| Perguntas |
A - Liste os três aspectos das pessoas com TEA que o tema da audiência menciona, segundo o texto sobre a audiência pública.
B - De acordo com o texto sobre a audiência pública, quantas pessoas compareceram ao evento?
C - Escreva a continuação do texto sobre a audiência pública a partir da última frase apresentada.

| Texto para análise |
○ ○ ○ ○ ○ ○ ○
Audiência pública debate perspectivas e desafios das pessoas com transtorno de espectro autista

Audiência pública debate perspectivas e desafios das pessoas com transtorno de espectro autista

A Assembleia Legislativa de Mato Grosso (ALMT) promoveu, na tarde de terça-feira (1º), no Plenário das Deliberações Deputado Renê Barbour, a primeira audiência pública com o tema “A realidade, as perspectivas e os desafios das pessoas com Transtorno do Espectro Autista (TEA)”.

A audiência, solicitada pelo deputado estadual Wilson Santos (PSD), foi realizada em alusão ao Dia Mundial de Conscientização do Autismo, celebrado em 2 de abril. O evento também teve como objetivo dar espaço às vozes de mães e cuidadores de pessoas com autismo. Cerca de 250 pessoas estiveram presentes, incluindo representantes de autoridades municipais, estaduais e federais, além de entidades que lutam pela inclusão e assistência às pessoas com dificuldades no neurodesenvolvimento.
○ ○ ○ ○ ○ ○ ○
| Dados em estudo |
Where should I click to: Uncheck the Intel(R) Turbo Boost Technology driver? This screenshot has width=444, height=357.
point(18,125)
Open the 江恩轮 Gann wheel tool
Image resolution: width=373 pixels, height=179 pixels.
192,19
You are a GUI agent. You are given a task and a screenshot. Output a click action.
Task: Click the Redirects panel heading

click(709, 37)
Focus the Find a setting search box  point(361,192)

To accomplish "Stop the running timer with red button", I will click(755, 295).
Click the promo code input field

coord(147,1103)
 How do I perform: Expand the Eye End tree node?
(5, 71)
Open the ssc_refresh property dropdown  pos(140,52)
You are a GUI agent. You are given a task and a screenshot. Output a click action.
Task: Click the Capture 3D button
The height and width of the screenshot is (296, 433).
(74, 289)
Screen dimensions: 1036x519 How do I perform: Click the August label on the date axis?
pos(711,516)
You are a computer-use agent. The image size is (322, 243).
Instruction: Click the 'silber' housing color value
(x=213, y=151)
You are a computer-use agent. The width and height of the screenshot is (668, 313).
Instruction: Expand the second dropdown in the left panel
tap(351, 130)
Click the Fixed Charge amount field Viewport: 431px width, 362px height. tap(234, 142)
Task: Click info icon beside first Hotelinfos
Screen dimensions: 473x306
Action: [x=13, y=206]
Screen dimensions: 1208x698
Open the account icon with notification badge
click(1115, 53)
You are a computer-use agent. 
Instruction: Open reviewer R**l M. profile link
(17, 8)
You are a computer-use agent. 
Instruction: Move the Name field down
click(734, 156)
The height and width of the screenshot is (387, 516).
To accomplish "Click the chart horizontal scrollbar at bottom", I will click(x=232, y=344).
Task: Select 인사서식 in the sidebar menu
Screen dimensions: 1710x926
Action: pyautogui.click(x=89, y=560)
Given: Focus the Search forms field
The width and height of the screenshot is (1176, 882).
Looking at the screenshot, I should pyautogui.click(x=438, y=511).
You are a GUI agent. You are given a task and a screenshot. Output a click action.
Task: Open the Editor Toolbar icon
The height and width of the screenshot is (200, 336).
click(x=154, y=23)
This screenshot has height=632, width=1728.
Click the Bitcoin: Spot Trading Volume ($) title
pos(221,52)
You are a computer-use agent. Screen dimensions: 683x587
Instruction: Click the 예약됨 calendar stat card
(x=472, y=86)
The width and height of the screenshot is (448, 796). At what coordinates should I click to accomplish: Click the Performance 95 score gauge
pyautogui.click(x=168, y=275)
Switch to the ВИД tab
○ ○ ○ ○ ○ ○ ○
| Respostas do exercício |
A - A realidade, as perspectivas e os desafios.

B - Cerca de 250 pessoas.

C -
O deputado destacou que realiza anualmente o simpósio “Autismo em Mato Grosso – do Diagnóstico ao Tratamento” e que desde 2020 lidera o projeto “Despertar para o Autismo”, que busca disseminar informações sobre o tema em comunidades, igrejas e escolas, promovendo uma sociedade mais inclusiva.

“Essa audiência foi mais do que um debate. Foi um espaço onde pudemos sentir a dor, a luta e as experiências daqueles que enfrentam, diariamente, os desafios de conviver com o diagnóstico de autismo em suas famílias”, afirmou o parlamentar. Santos enfatizou que é essencial fortalecer as políticas públicas voltadas para pessoas neurodivergentes, garantindo inclusão social, proteção de direitos e uma sociedade mais igualitária.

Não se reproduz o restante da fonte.